Rabu, 07 September 2011

cerpen "Sarapan Pagi"

Sarapan Pagi
Oleh Eka Sutrisni (E.S Aquarius)
Jambi, 27 Juli 2011 19:09 wib
Pagi hari yang habis diguyur hujan, Rara masih merebahkan badannya diatas tempat tidur. Dia pun menikmati dinginnya pagi yang menusuk ke dalam tulang. Ketika Rara sedang asyik menikmati dinginnya pagi, tiba-tiba terdengar.
“Punyo anak gadis dak pernah bangun subuh.” Ujar sang Bapak yang sedang menggendong seorang bayi.

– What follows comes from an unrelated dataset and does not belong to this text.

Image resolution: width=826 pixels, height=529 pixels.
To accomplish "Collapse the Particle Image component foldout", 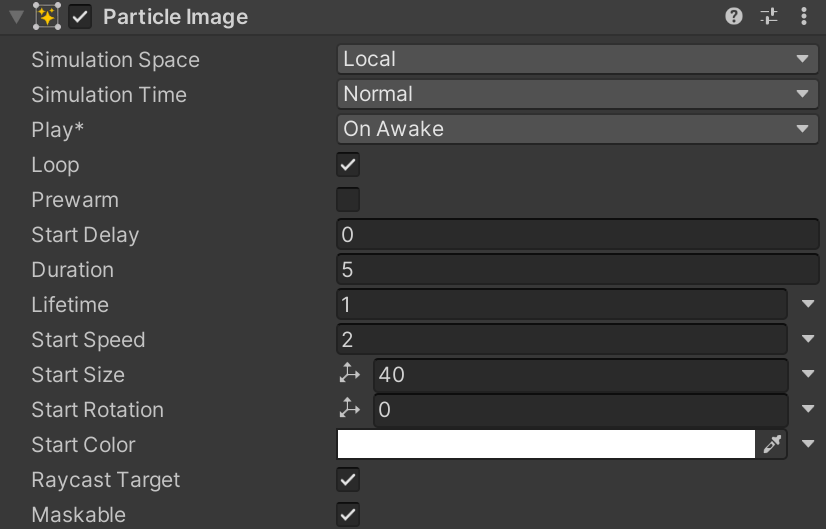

Sesosok Ayah yang ganas, cerewet melebihi wanita dan selalu mencari kesalahan terhadap anaknya. Padahal dia tidak tahu betapa tersiksanya batin anak-anaknya. Sesosok ayah itu bernama Zuhdi, dia memiliki seorang istri yang bernama Priati. Suami istri itu, memiliki tiga orang anak. Anak-anak mereka yang pertama perempuan, anak yang kedua dan ketiga laki-laki. Anak pertama bernama Rara Triani, anak kedua bernama Raffi, dan anak yang bungsu nomor tiga bernama Ramanda.

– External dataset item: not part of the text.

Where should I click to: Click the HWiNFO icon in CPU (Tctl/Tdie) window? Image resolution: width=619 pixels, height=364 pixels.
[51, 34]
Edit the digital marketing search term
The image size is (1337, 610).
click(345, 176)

“Mentang-mentang hari hujan, bangun nak siang jugo. Macam mano kalau punyo laki besok? Bangun bae siang terus.” Kata-kata yang menyakitkan terucap lagi dari bibir sang Ayah.
Ketika Rara hendak bangkit dari tempat tidur dan membuka pintu kamar, terdengarlah ujaran yang membuat Rara merasa sakit hati. Padahal Rara bangun dari tidurnya pada pukul 05.45 wib.
Menurut Rara jam segitu masih pagi, tetapi menurut Ayahnya itu sudah siang. Rara pun langsung bergegas membersihkan dan membereskan rumahnya. Seperti biasa, setiap bangun tidur Rara tidak langsung mencuci muka melainkan langsung beres-beres rumah dan mengambil sapu untuk mebersihkan ruangan.
Sebelum Rara beres-beres rumah, dia merendam pakaian yang akan dicuci. Menjelang semua kotoran di pakaian terangkat, Rara beres-beres dan membersihkan ruangan didalam rumah.
“Awak betino, tapi bangun siang terus. Kalau kau lah belaki, dak malu samo laki kau? Apolagi kalau kau tinggal samo mertuo. Lokak keno marah bae kau pagi-pagi.” Ujar Sang Bapak yang judes dengan kata-kata yang menyakitkan sambil menikmati kopi susu hangat.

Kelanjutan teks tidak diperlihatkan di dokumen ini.